Begin DATASET RECORDS

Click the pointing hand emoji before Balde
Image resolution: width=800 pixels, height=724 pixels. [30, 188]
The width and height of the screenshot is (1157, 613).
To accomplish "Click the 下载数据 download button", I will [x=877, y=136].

End DATASET RECORDS
Begin DATASET RECORDS

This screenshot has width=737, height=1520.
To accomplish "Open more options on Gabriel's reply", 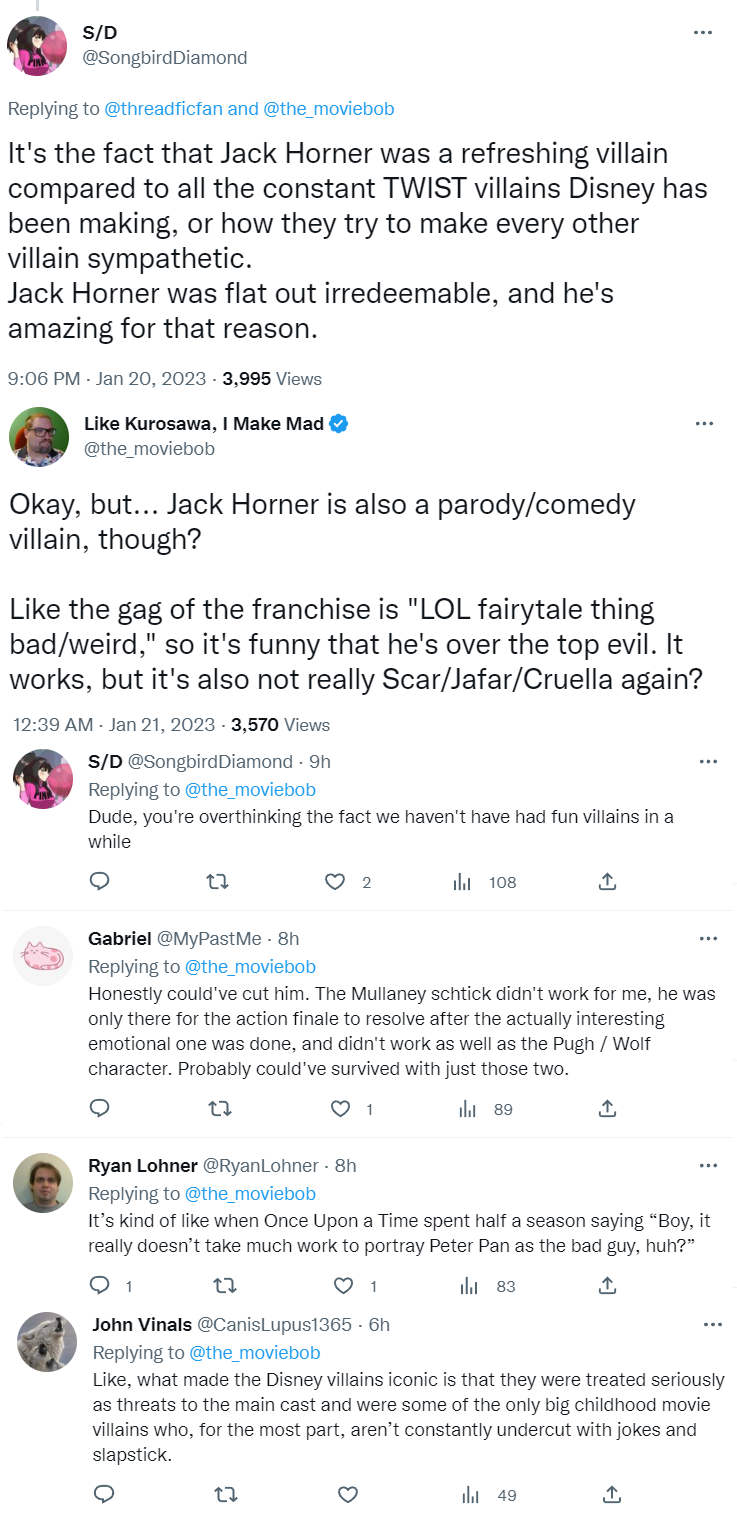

End DATASET RECORDS

TASK TO CARRY OUT:
Reproduce as a numbered list the part of the material that opens with the line containing "This screenshot has width=737, height=1520." and closes with the line containing "more options on", including both of those lines and omitting any blank lines. Leave the pictures out of the answer.

THE REPLY:
1. This screenshot has width=737, height=1520.
2. To accomplish "Open more options on Gabriel's reply", 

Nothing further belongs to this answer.